─── RECORDS SUPPLIED ───

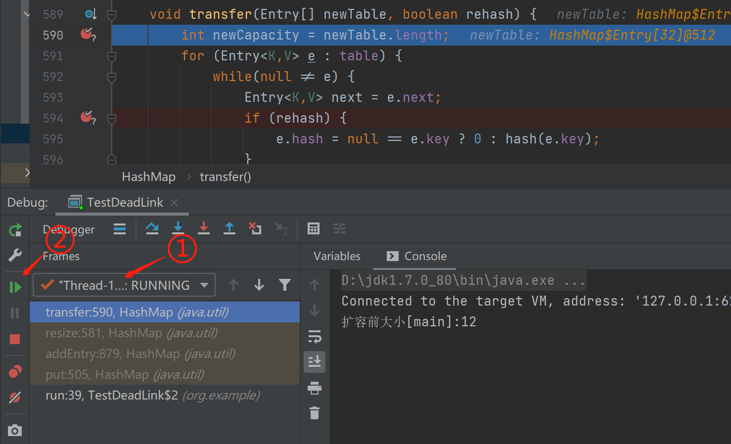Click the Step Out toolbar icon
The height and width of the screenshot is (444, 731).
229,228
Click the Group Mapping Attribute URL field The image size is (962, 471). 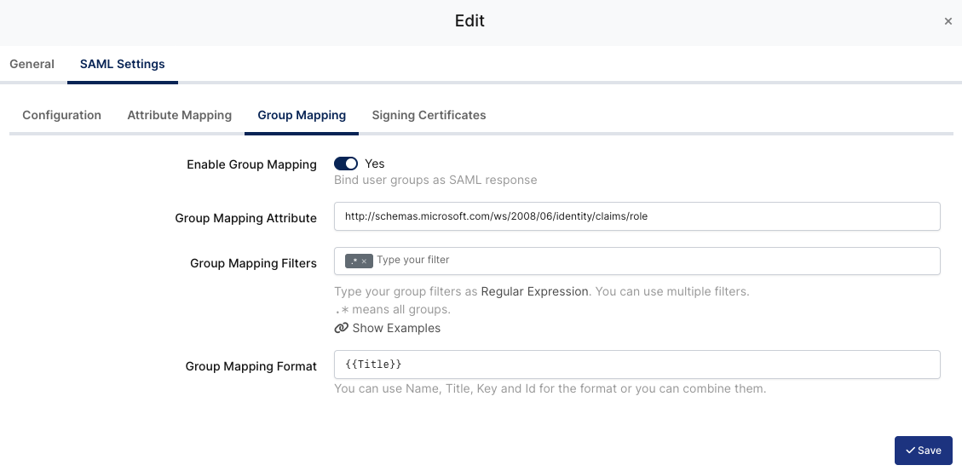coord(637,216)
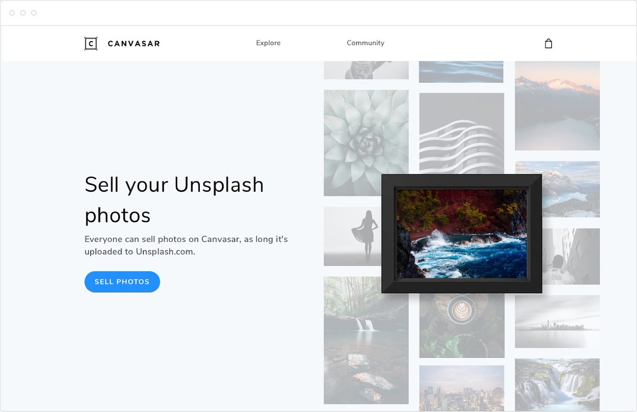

───
─── RECORDS SUPPLIED ───

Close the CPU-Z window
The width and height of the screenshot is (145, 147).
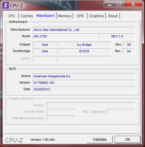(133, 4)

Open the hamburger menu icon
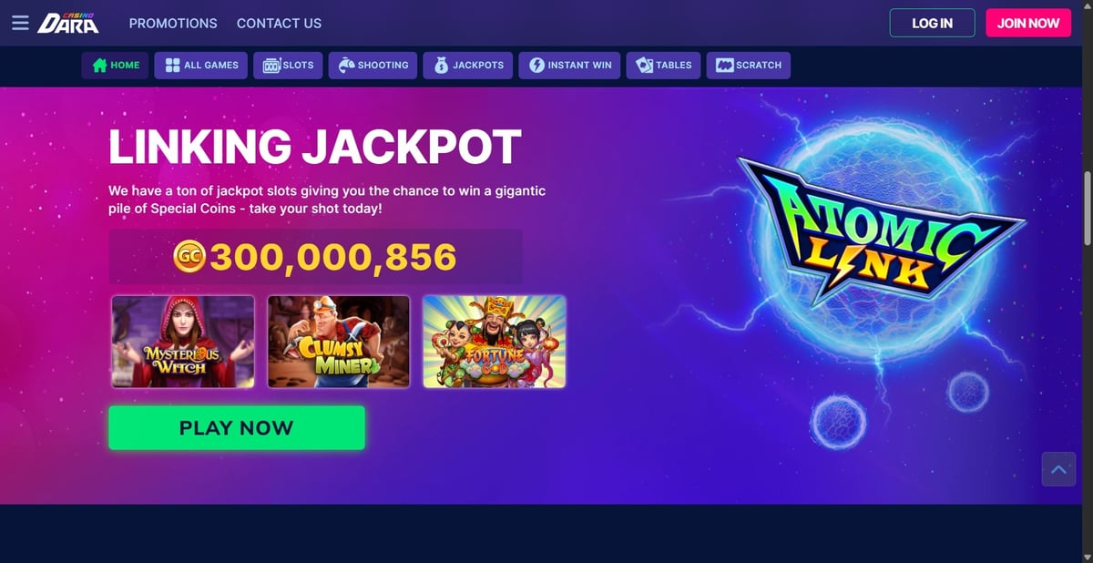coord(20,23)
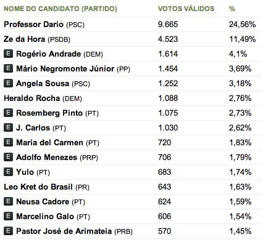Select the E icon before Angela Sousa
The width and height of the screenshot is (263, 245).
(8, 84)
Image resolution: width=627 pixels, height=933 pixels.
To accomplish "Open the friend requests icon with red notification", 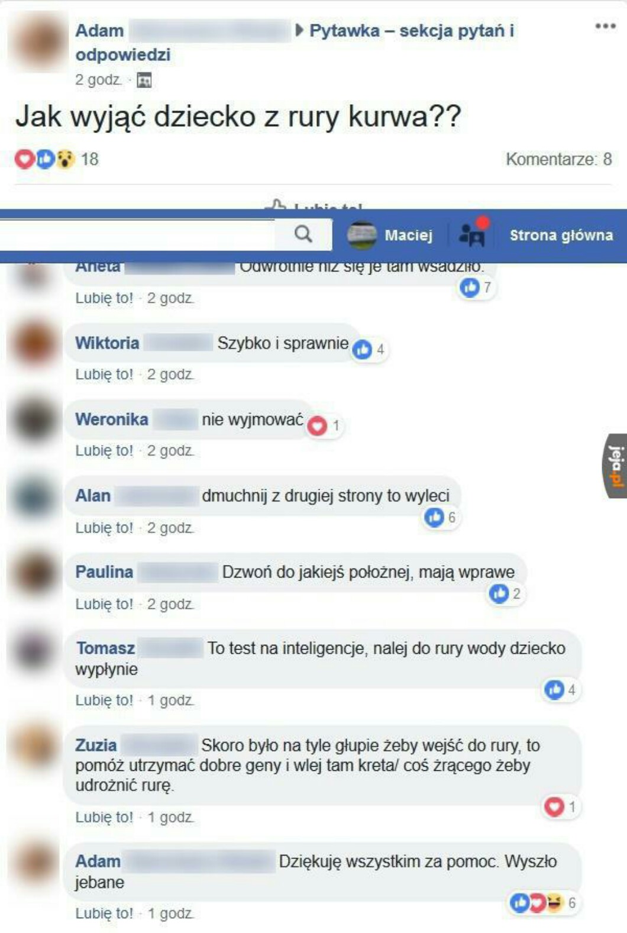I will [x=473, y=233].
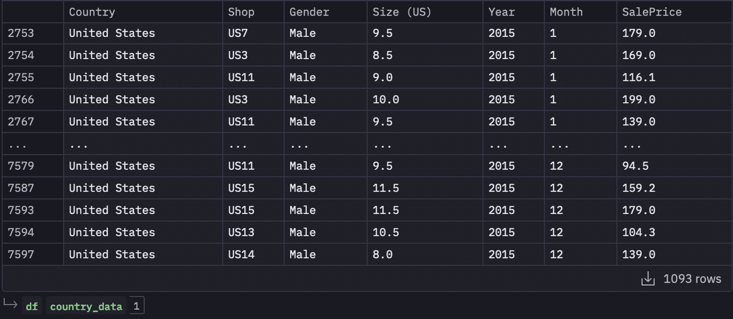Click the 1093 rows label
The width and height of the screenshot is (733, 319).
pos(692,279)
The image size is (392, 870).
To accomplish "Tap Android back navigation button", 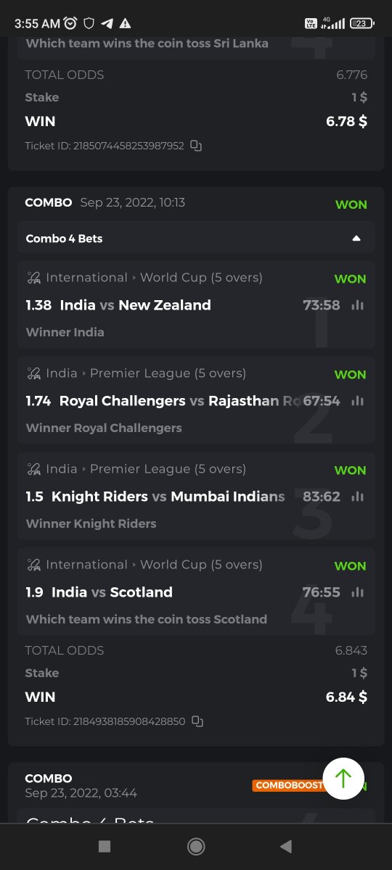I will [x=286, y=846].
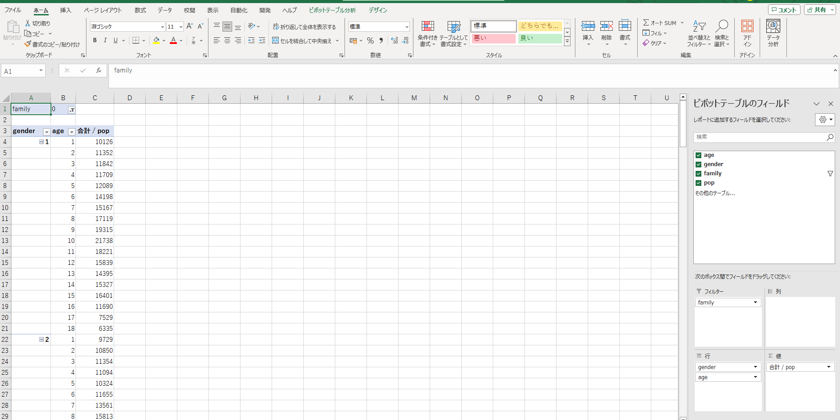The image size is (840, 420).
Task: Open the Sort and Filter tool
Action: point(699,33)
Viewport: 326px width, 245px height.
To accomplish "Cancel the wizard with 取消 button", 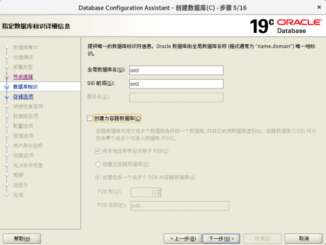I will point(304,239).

───

WHAT YOU WILL DO:
With the pictures removed from your copy, retype the lines above from the one that contains "Close the CPU-Z window" through the one that contains "Image resolution: width=627", exactly.

FINAL ANSWER:
Close the CPU-Z window
The width and height of the screenshot is (145, 147).
(133, 4)

Open the hamburger menu icon
coord(20,23)
Select the E icon before Angela Sousa
The width and height of the screenshot is (263, 245).
(8, 84)
Image resolution: width=627 pixels, height=933 pixels.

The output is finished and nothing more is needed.